1. UNE BATAILLE APRÈS L’AUTRE de Paul Thomas Anderson
Ce film est pour moi — et de loin — le film de l’année, en ce qu’il restitue parfaitement le Zeitgeist, l’esprit du temps, de 2025. Celui d’une Amérique gangrenée par le trumpisme depuis 2017, avant que cette idéologie ne contamine le monde entier et culmine avec le second mandat de Trump, grâce aux différents proxy d’extrême droite, notamment dans notre fragile Europe. Paul Thomas Anderson livre un film coup de poing et très ambitieux, qui déploie le chaos avec maestria. Pourtant, son film est d’une grande lisibilité de bout en bout, sans nier la complexité du réel. Et puis quels acteurs et actrices ! Leonardo DiCaprio est génialement attachant et drôle, Chase Infiniti est la révélation du film, et Sean Penn est méconnaissable dans un rôle de soldat bien barré. Avec humour et humanité, Paul Thomas Anderson dresse un tableau sombre de notre époque. Mais dans le même temps, il nous donne de l’énergie pour résister, et avec panache ! Pour cela je ne pourrai jamais assez le remercier.

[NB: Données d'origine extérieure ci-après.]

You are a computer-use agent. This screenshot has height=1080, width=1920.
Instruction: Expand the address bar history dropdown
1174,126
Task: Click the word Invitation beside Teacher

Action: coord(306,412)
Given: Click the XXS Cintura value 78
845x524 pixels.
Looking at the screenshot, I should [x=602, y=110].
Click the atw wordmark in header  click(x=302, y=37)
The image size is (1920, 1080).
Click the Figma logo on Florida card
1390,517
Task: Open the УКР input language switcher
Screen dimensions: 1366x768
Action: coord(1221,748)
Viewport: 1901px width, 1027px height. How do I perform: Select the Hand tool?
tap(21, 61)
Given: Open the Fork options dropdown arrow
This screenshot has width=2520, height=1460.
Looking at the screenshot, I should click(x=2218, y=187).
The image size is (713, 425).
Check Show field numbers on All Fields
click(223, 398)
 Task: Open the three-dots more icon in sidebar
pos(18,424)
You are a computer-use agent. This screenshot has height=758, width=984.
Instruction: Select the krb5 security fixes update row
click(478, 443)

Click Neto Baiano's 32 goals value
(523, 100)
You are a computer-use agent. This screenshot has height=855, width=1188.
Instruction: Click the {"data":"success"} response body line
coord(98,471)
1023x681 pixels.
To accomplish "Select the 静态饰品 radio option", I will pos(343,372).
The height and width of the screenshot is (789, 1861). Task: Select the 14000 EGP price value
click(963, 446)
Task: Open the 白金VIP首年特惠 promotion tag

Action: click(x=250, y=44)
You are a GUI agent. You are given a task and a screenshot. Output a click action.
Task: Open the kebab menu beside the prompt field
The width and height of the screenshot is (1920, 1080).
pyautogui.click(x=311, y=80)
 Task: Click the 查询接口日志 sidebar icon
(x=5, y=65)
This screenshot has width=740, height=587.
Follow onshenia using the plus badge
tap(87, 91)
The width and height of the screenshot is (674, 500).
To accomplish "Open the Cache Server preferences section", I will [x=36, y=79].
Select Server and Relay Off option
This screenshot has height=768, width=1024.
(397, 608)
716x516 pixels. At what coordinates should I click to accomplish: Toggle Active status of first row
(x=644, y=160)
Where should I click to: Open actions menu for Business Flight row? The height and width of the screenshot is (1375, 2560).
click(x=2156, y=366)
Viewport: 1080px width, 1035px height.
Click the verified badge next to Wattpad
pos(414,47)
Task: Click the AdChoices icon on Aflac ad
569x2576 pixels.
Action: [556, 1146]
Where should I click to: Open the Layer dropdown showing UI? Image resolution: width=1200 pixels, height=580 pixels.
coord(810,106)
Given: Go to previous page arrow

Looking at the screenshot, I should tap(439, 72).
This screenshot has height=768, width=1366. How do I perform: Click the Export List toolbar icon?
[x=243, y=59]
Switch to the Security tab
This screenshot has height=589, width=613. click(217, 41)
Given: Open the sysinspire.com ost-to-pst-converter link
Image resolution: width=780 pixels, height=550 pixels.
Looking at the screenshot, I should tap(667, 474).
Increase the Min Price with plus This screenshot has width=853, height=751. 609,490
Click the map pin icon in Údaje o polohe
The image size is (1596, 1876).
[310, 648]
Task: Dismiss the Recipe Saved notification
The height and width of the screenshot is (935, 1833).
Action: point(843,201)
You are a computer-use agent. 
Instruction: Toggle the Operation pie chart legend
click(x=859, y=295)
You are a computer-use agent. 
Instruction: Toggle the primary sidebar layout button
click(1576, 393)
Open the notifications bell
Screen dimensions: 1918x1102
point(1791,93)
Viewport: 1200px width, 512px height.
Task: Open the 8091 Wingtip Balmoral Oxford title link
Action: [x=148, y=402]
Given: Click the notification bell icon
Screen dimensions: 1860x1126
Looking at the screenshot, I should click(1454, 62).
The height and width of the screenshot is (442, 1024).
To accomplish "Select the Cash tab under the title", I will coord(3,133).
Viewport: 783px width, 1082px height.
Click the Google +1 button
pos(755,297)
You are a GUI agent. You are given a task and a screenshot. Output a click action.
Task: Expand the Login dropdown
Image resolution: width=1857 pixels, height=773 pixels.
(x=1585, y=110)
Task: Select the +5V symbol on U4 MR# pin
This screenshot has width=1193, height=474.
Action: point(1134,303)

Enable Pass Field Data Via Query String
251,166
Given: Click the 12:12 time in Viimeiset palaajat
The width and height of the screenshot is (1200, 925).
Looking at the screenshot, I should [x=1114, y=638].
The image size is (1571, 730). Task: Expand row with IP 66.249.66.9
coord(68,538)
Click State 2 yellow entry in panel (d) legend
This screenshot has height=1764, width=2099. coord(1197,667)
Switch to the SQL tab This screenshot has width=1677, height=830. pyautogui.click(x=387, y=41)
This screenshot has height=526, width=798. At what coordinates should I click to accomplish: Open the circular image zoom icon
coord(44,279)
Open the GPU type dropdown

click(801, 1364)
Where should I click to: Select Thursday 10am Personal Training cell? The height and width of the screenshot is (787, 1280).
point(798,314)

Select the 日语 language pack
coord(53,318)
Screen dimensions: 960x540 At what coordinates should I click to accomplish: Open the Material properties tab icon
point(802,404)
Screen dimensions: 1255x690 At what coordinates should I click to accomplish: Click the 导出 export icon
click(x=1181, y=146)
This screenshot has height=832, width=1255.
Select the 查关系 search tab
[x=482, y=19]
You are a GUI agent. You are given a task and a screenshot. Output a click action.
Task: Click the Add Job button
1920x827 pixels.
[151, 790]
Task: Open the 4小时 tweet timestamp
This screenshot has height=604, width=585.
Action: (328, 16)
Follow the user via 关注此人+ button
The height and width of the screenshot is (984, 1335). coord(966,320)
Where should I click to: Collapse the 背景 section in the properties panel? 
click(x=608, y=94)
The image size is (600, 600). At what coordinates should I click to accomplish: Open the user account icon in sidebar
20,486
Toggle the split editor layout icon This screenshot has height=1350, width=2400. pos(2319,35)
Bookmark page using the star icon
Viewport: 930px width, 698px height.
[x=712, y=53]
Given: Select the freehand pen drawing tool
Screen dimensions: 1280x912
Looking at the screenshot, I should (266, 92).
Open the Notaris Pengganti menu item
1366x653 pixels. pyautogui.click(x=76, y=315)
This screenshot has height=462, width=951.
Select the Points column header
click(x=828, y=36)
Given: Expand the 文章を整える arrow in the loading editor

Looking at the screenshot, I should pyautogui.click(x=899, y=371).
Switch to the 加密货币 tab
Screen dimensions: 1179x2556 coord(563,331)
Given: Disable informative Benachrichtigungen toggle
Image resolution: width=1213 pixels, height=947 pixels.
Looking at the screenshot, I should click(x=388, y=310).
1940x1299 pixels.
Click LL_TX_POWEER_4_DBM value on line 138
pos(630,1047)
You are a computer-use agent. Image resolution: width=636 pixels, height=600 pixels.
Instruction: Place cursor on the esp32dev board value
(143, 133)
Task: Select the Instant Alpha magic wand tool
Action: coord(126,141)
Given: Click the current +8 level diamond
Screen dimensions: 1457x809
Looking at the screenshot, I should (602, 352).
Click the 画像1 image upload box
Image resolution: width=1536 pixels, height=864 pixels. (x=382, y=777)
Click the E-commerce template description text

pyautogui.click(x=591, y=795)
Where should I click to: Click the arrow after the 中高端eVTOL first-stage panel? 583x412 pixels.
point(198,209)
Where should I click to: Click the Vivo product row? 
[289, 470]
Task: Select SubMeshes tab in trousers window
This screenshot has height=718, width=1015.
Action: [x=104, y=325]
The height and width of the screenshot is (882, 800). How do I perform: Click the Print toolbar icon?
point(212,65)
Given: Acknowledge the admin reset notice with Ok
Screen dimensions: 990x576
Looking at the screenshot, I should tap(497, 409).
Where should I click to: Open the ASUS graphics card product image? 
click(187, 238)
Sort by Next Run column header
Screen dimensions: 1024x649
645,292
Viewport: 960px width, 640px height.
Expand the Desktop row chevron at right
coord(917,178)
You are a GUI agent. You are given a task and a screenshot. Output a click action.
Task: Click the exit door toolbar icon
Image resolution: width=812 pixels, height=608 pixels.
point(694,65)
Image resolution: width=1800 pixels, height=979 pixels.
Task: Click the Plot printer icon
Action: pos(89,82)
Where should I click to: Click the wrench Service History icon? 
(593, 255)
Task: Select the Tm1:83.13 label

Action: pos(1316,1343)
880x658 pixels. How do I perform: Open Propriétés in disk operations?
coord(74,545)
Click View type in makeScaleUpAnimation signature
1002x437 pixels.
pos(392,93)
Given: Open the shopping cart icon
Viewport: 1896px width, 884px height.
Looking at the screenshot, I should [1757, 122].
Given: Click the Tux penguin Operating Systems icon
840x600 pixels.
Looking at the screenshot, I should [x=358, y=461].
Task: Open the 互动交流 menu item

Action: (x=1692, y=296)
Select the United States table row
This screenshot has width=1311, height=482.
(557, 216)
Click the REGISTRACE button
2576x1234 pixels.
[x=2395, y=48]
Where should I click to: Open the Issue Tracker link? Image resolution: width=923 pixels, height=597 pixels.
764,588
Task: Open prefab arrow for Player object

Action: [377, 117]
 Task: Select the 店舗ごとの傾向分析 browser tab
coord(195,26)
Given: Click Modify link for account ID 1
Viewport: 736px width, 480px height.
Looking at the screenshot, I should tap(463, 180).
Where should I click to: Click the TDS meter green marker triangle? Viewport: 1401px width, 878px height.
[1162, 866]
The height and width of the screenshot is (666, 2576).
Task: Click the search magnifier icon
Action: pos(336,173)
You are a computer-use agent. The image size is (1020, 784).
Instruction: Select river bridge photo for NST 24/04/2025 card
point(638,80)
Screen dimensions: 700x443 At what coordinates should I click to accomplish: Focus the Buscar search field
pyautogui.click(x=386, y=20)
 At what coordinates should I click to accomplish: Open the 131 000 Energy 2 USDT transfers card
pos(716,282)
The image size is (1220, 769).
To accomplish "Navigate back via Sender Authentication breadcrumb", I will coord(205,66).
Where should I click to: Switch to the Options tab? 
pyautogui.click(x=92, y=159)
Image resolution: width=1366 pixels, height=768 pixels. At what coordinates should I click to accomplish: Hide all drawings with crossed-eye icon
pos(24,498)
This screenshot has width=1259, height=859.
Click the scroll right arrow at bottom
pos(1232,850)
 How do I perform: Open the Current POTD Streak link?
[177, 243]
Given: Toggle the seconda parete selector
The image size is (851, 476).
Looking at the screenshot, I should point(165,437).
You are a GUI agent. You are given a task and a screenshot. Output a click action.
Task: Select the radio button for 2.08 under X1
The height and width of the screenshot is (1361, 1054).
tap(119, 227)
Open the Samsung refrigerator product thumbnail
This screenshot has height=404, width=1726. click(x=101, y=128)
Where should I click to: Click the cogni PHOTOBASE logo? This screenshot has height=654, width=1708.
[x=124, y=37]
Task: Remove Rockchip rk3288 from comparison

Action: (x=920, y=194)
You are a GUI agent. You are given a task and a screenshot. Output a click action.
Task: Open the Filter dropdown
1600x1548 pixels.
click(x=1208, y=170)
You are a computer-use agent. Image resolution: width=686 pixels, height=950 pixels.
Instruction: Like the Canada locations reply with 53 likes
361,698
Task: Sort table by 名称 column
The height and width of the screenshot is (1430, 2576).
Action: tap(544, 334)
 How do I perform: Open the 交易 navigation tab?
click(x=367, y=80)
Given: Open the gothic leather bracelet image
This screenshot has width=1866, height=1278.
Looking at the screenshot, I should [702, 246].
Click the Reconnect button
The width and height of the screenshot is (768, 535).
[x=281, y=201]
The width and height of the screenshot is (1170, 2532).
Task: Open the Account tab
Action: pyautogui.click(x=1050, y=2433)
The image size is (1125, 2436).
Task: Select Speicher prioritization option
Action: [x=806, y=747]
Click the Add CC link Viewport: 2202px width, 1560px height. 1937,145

2. UN SIMPLE ACCIDENT de Jafar Panahi
Il est toujours difficile pour un film de porter le poids d’un prix aussi prestigieux que la Palme d’Or. On a beaucoup parlé en bien d’Un simple accident, ce qui fait qu’il peut décevoir. Pourtant, il me semble être un film d’une grande maîtrise, car avec simplicité, il dit beaucoup de choses, de l’Iran d’aujourd’hui mais aussi de l’humanité. Surtout, il pense à l’après régime des Mollahs. Ce film est un geste politique très réfléchi et audacieux, qui montre combien Jafar Panahi est arrivé à une maturité artistique et humaine qui force le respect. Ce n’est sans doute pas son long métrage le plus réussi, mais c’est l’un des plus forts, et surtout c’est le film qu’il fallait faire en 2025, après l’émergence du mouvement Femme Vie Liberté et la répression d’une violence inouïe par le régime iranien. Oui c’est une Palme d’Or politique, mais c’est aussi une belle Palme d’Or artistique.
3. NINO de Pauline Loquès
J’ai été conquis par la finesse de l’écriture et de la réalisation de Pauline Loquès, alors que son film parle d’un sujet grave, le cancer. Nino est un film d’une très grande sensibilité, avec un humour subtil, et un scénario qui déjoue tous les moments attendus. Ce film doit aussi beaucoup à son acteur principal, Théodore Pellerin, particulièrement attachant et bouleversant, en grand échalas trentenaire, paumé dans un Paris vibrionnant. Ce long métrage a été pour moi l’une des plus belles surprises de cette année.
4. OUI de Nadav Lapid
Ce nouveau film de Nadav Lapid a reçu un accueil contrasté en France. Pas assez pro palestinien pour les uns, trop pro palestinien et trop critique envers l’État d’Israël pour les autres. C’est le drame des artistes équilibrés et modérés, qui essaient de prendre du recul sur leur époque… Nadav Lapid se place de son point de vue : celui d’un Israélien horrifié à la fois par les événements du 7 octobre et par les exactions commises par Israël qui ont suivi. Il en résulte un film viscéral, fou, inspiré, mais aussi pessimiste et mélancolique, qui fait le deuil d’une démocratie en voie de perdition. Encore un film courageux, qui ose se mesurer à l’actualité.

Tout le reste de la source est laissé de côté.